[Opening GIVEN RECORDS section]

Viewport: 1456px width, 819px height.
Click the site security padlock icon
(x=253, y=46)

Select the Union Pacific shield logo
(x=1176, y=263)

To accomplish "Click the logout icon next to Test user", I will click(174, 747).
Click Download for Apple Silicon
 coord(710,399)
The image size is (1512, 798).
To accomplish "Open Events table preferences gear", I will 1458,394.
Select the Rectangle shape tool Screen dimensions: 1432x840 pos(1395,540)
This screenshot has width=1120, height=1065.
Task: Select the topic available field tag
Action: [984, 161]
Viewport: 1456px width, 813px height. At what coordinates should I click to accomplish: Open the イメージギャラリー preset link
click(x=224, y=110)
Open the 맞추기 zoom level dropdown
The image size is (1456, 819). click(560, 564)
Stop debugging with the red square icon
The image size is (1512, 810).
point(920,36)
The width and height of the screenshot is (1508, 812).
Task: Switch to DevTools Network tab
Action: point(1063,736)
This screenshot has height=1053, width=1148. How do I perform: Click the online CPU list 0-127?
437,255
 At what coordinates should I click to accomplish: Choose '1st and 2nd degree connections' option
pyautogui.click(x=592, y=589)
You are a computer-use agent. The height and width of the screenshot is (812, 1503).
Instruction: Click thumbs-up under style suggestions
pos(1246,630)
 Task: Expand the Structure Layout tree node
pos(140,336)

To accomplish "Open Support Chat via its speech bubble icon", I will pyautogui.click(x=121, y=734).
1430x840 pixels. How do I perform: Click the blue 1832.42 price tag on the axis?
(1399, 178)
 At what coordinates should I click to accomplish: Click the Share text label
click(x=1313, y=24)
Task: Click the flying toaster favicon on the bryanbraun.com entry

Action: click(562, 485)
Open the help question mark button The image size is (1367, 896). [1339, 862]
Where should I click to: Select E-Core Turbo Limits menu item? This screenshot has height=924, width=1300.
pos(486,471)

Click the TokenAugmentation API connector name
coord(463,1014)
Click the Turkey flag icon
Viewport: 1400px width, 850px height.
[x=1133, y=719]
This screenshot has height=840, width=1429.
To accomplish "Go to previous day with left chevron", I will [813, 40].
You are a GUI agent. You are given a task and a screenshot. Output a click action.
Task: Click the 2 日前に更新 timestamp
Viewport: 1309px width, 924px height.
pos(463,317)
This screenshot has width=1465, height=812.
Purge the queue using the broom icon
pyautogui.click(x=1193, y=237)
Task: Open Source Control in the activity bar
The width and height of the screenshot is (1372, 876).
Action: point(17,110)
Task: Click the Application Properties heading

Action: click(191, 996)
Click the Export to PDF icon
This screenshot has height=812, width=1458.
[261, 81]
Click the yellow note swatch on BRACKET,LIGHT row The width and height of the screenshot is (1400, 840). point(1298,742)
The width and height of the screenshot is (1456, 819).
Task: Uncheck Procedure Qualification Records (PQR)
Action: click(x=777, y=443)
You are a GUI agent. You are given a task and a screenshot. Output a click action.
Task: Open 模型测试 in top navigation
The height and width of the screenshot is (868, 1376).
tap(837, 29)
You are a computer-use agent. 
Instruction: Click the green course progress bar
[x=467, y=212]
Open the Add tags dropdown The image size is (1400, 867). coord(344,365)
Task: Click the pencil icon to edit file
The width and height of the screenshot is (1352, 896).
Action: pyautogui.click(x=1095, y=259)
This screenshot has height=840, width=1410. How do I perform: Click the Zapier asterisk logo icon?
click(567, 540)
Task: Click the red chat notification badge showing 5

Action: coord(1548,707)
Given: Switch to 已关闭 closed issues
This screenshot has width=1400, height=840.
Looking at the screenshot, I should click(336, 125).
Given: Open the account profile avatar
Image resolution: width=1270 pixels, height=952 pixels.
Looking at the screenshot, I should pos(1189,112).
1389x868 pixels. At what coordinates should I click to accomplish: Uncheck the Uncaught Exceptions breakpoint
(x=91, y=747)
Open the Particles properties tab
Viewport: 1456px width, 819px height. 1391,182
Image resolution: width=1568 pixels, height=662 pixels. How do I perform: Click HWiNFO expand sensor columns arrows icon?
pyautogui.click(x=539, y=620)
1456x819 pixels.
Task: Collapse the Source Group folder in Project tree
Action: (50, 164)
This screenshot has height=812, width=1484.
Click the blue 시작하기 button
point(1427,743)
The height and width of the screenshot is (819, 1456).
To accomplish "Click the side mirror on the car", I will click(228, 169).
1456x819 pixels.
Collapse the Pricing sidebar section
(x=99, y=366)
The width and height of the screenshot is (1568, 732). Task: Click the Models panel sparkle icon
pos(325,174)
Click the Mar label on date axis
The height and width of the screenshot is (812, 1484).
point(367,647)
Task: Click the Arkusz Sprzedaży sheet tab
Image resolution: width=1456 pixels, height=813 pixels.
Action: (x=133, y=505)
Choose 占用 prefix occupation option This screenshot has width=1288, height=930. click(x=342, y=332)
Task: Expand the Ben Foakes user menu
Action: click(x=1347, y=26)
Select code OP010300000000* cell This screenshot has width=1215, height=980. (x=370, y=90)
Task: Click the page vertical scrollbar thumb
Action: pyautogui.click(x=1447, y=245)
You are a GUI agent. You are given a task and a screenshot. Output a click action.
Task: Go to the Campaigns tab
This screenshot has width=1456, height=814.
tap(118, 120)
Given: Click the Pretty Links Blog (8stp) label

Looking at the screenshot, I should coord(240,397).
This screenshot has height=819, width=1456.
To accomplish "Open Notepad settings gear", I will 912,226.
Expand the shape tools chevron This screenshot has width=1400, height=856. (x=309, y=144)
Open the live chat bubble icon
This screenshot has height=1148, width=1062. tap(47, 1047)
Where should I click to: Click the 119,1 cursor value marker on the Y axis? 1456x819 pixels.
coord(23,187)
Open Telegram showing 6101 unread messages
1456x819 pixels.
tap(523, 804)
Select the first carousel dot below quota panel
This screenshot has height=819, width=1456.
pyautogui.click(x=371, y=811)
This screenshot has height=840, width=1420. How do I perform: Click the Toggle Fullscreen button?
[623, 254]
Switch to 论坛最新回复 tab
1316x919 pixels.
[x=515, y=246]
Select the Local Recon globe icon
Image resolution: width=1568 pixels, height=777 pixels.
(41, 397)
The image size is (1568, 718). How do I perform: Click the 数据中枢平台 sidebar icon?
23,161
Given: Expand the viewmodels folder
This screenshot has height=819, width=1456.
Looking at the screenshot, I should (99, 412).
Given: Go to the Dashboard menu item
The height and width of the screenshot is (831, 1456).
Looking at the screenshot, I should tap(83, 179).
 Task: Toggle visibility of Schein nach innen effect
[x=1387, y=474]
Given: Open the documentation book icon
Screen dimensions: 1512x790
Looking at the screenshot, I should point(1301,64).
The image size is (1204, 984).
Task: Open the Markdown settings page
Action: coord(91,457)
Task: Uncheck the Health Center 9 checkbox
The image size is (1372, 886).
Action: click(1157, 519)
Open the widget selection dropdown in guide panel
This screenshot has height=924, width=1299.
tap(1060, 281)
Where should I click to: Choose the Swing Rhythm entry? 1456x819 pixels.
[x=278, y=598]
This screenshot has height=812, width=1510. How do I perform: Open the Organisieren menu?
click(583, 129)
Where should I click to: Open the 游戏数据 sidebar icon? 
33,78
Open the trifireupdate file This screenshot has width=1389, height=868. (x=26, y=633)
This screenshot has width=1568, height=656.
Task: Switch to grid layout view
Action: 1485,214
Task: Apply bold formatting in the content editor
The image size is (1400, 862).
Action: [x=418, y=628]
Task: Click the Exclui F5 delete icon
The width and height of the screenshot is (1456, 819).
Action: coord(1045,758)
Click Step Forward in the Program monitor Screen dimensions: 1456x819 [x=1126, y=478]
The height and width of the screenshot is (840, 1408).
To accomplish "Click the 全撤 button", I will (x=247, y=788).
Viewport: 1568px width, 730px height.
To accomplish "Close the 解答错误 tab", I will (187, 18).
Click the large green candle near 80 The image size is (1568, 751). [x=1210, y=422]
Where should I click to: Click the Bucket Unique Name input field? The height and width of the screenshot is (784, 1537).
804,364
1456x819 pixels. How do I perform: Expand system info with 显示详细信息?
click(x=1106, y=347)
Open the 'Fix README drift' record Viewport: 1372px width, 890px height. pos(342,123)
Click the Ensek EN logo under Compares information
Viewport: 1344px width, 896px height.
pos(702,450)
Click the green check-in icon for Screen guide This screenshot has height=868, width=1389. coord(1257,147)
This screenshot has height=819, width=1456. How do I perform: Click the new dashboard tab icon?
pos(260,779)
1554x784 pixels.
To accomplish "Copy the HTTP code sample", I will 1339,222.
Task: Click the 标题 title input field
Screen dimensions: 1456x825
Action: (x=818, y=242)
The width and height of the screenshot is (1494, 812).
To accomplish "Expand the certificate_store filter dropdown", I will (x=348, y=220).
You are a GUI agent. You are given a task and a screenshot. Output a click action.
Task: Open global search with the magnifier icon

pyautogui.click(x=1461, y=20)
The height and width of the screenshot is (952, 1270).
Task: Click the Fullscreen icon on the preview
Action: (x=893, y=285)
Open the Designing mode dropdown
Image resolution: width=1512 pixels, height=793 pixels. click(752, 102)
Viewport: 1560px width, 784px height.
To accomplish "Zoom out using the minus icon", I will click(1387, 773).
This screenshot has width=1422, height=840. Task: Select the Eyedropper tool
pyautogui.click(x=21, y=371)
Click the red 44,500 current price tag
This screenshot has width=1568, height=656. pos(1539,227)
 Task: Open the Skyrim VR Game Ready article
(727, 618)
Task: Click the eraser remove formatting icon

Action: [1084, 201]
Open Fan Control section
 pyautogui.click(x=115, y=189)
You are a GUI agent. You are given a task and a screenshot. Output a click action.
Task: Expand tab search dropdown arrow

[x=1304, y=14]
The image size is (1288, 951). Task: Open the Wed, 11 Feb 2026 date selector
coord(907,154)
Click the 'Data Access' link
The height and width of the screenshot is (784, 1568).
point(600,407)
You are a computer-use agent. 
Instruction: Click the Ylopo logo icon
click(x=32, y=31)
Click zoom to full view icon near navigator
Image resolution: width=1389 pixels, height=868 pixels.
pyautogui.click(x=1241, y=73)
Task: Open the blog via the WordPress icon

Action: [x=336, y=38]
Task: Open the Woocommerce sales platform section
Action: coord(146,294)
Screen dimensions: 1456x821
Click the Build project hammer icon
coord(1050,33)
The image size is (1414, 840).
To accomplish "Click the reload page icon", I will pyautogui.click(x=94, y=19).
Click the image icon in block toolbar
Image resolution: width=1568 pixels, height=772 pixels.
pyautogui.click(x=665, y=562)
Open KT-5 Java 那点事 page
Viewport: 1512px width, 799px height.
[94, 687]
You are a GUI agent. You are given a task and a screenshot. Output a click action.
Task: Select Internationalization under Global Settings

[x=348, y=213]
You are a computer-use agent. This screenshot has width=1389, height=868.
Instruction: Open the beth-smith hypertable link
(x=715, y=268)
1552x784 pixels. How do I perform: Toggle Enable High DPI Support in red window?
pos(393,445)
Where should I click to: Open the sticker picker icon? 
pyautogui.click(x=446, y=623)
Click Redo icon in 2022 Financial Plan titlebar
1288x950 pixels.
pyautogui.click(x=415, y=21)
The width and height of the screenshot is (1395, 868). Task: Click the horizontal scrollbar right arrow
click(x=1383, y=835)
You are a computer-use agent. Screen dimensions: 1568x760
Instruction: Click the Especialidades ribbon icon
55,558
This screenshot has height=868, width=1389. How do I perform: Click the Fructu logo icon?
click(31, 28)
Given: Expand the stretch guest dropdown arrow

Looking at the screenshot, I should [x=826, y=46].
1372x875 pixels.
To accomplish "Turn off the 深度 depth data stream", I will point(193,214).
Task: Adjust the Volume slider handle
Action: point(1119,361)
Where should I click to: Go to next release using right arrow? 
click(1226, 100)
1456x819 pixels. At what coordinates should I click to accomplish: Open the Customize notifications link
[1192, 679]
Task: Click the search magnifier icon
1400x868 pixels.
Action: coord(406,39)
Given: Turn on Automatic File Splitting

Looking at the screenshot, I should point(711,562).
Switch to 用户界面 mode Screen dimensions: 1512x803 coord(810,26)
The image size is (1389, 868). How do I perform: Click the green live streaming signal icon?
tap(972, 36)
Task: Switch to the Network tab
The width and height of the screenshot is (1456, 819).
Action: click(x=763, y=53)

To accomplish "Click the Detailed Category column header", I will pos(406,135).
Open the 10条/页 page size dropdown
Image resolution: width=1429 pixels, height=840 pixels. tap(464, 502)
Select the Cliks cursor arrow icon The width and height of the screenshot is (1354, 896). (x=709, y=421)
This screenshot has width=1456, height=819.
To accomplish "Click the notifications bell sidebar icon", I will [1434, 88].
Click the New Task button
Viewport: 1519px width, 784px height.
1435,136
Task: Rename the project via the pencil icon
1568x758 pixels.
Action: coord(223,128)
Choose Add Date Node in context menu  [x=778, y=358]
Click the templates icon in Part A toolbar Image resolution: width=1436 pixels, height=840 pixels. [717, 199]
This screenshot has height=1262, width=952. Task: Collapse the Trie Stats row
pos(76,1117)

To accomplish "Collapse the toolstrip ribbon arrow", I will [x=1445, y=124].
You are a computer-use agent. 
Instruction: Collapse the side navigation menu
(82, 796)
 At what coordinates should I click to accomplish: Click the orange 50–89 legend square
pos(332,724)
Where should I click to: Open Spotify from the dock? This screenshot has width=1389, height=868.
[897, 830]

[Closing GIVEN RECORDS section]

## HOW TO COMPLETE THIS TASK
If a line in the records above contains the word "guide", copy it.

## WRITTEN SOLUTION
Open the widget selection dropdown in guide panel
Click the green check-in icon for Screen guide This screenshot has height=868, width=1389. coord(1257,147)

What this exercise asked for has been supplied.